|Résumé||What do you do if a computational object (e.g., a document, a program trace) fails a specification?
An obvious approach is to perform a "repair": modify the object minimally to get something that
satisfies the constraints. This approach has been extensively investigated in the database community
for relational integrity constraints, and in the AI community for propositional logics. Different modification
operators have been considered on the basis of the application scenarios. For instance, a repair of an
XML document usually consists of applying to the underlying tree structure a certain number of editing
operations such as relabelings, deletions, and insertions of nodes.

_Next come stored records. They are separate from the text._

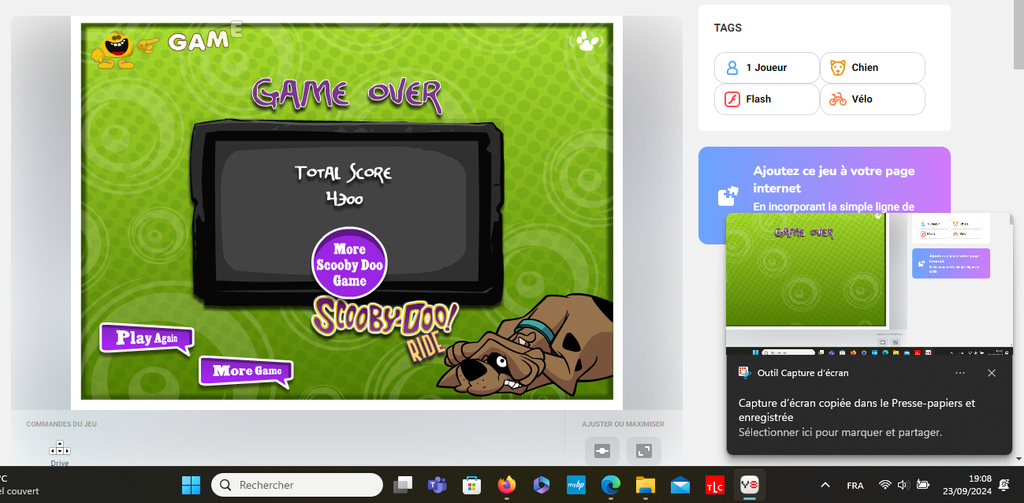Select the 1 Joueur tag
The image size is (1024, 503).
tap(766, 68)
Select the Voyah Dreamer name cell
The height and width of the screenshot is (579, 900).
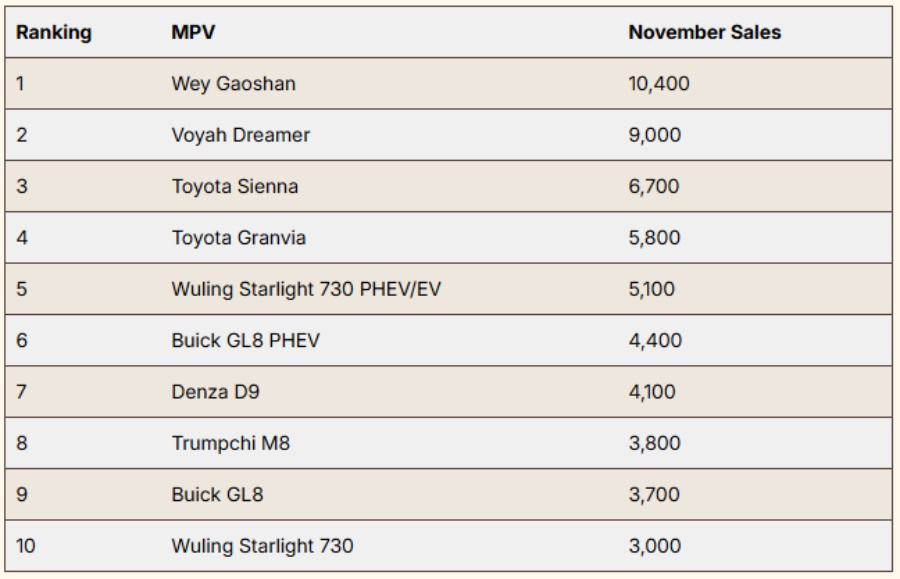pyautogui.click(x=240, y=135)
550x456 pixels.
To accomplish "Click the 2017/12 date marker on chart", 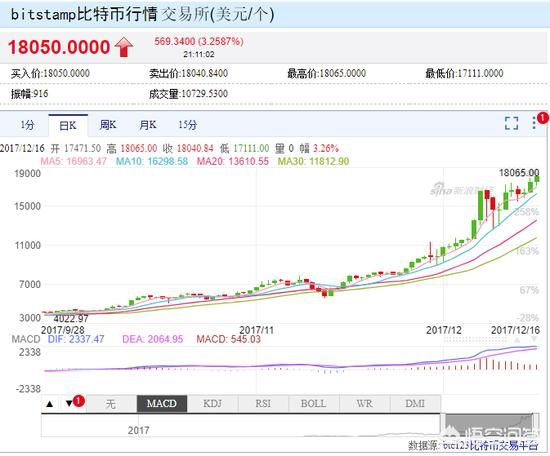I will [x=443, y=330].
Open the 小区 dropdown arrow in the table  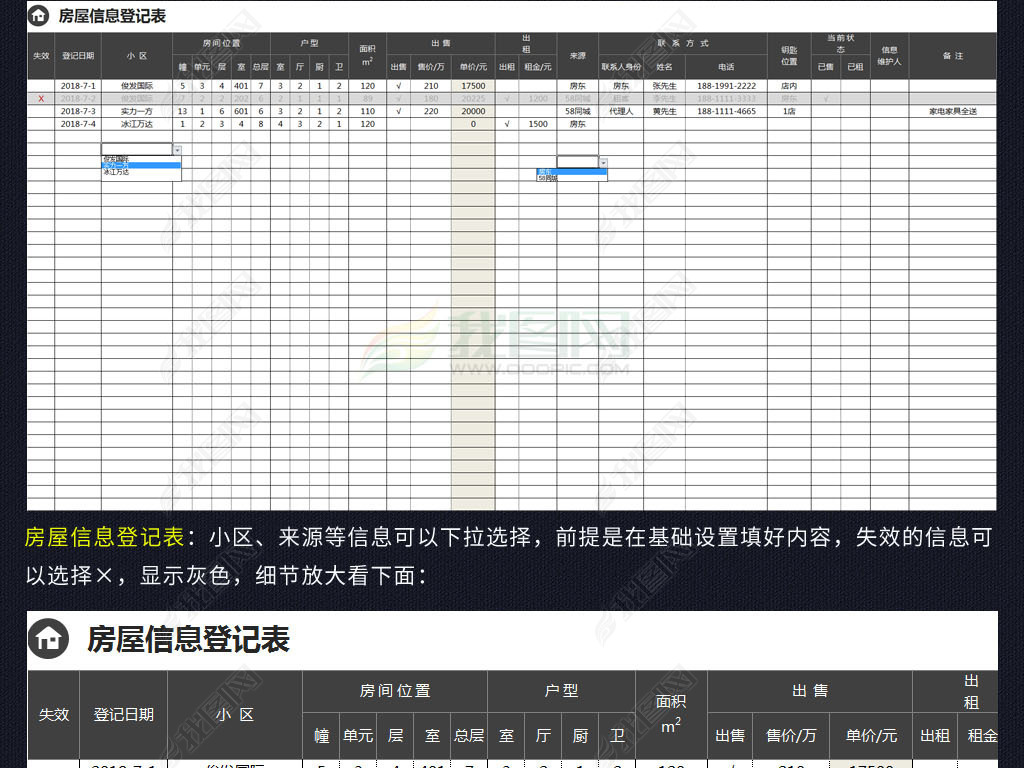coord(177,149)
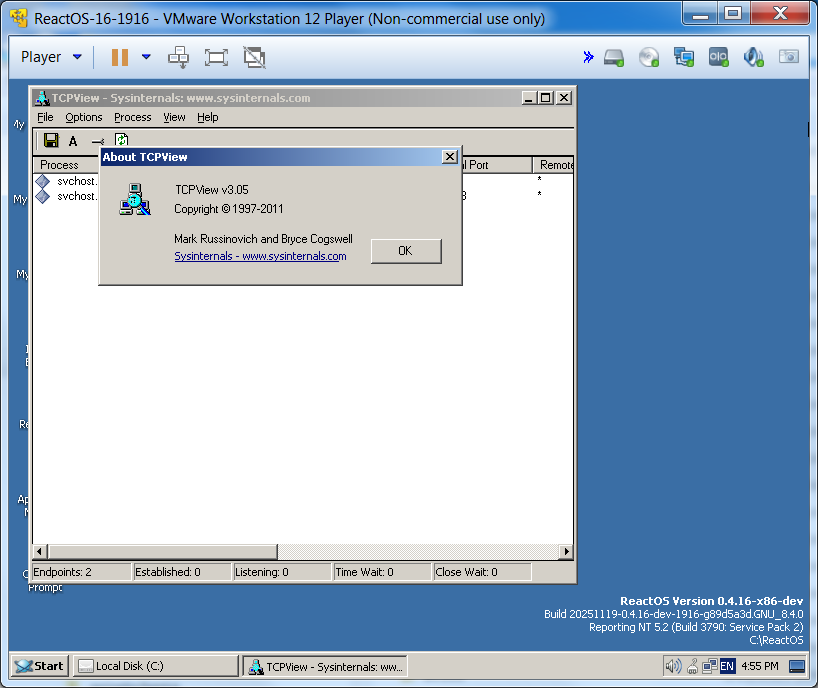Pause the virtual machine with the pause icon
Image resolution: width=818 pixels, height=688 pixels.
[x=120, y=57]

In this talk I will survey some results related to the worst-case cost of repairing documents between
regular specifications. Precisely, I will focus on the number of edits that are needed to get from a
document (i.e., a word or a tree) that satisfies a source specification (i.e., a regular language S) to
some document that satisfies a target specification (i.e., a regular language T). As this number may
well be unbounded, I will consider the problem of determining those pairs of languages (S,T) such
that one can get from any word/tree in S to a word/tree in T using a finite, uniformly bounded number
of editing operations. I will give effective characterizations of these pairs when S and T are given by
finite state automata (word case) or stepwise tree automata (tree case), and derive some complexity
bounds for the corresponding problems.
The presentation is based on joint works with Michael Benedikt, Cristian Riveros, and Sławek Staworko.